» **TASK INSTRUCTIONS**:
Retype all entries exactly as they stand, excluding pictures.

» **DATASET ENTRIES**:
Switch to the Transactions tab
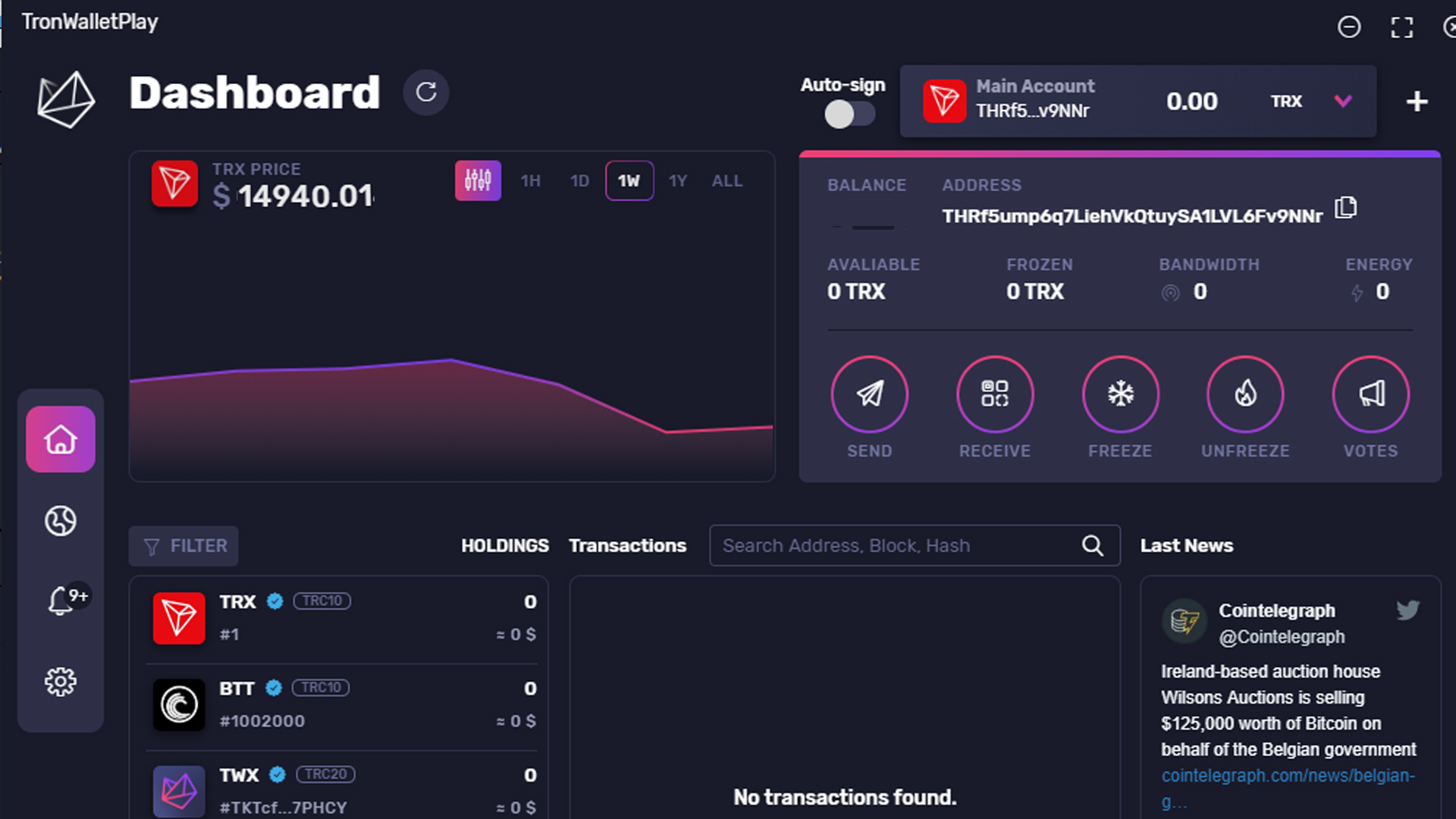This screenshot has height=819, width=1456. pos(627,546)
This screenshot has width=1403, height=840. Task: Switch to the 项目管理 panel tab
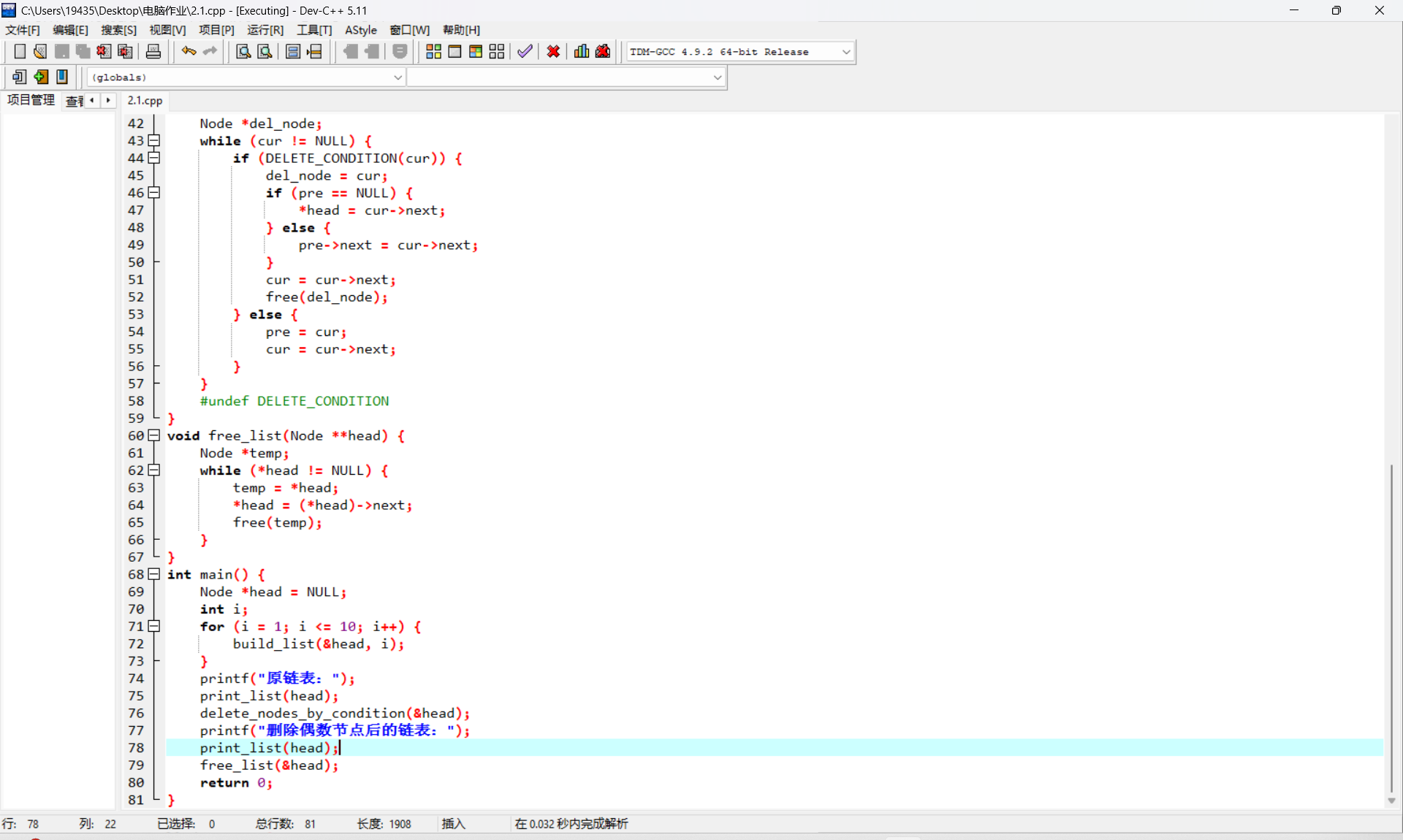[x=31, y=100]
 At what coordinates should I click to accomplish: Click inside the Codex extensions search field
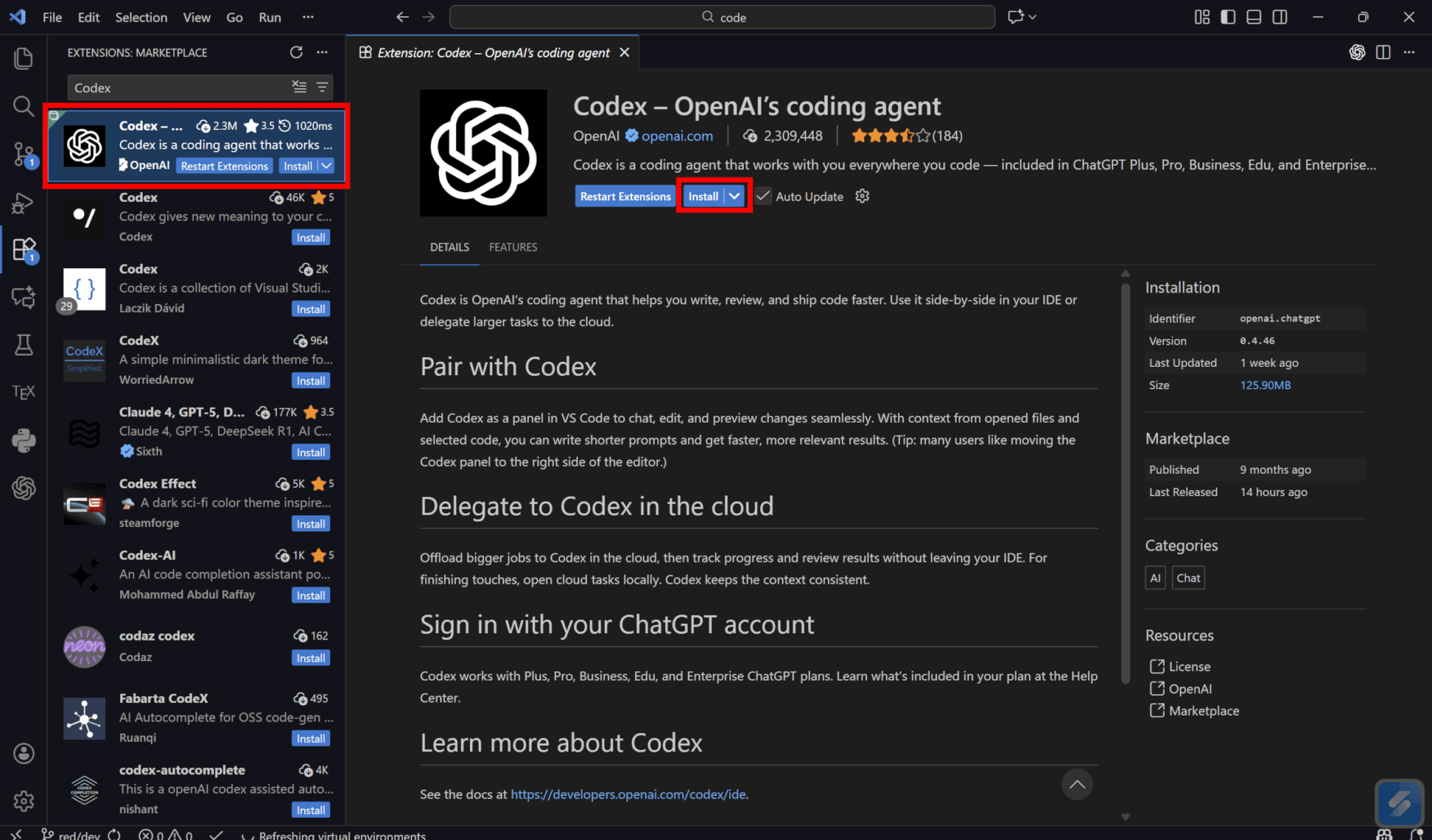click(175, 87)
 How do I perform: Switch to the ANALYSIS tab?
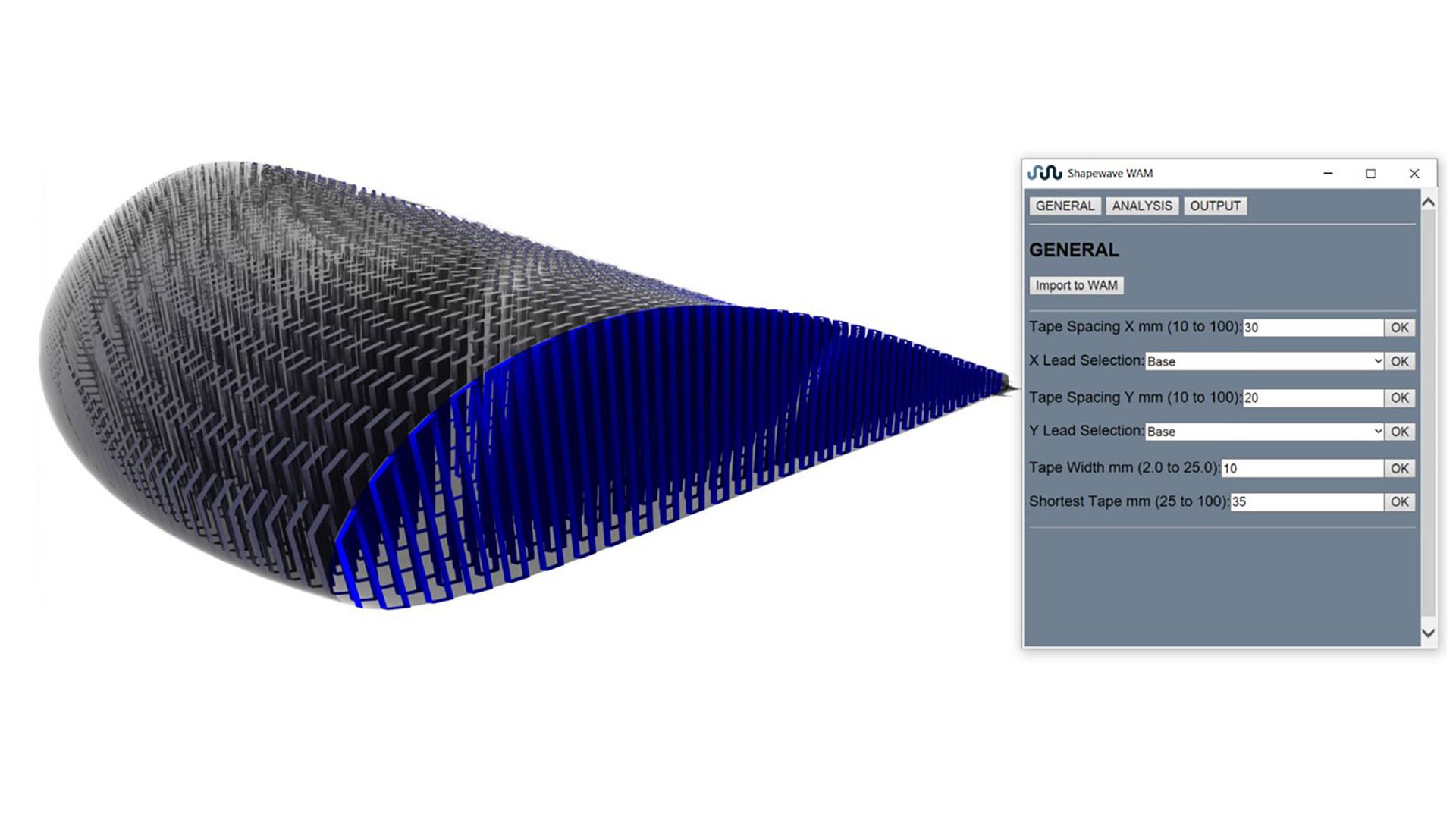click(x=1141, y=206)
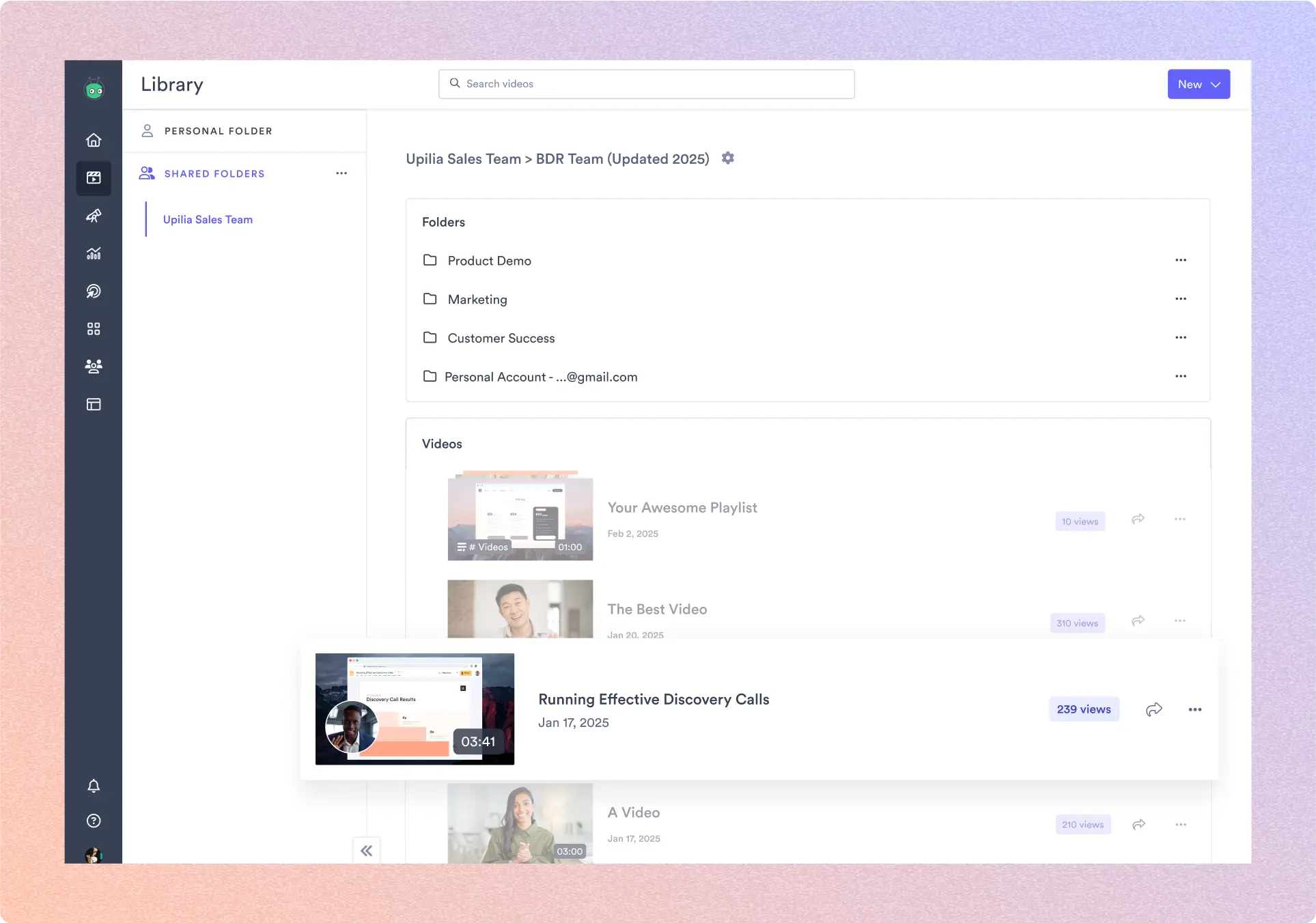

» **PROBLEM SOLUTION**:
Switch to the Transactions tab
This screenshot has height=819, width=1456. pos(627,546)
This screenshot has width=1403, height=840. Task: Switch to the 项目管理 panel tab
[x=31, y=100]
 At what coordinates should I click to accomplish: Click inside the Codex extensions search field
click(175, 87)
 How do I perform: Switch to the ANALYSIS tab?
click(x=1141, y=206)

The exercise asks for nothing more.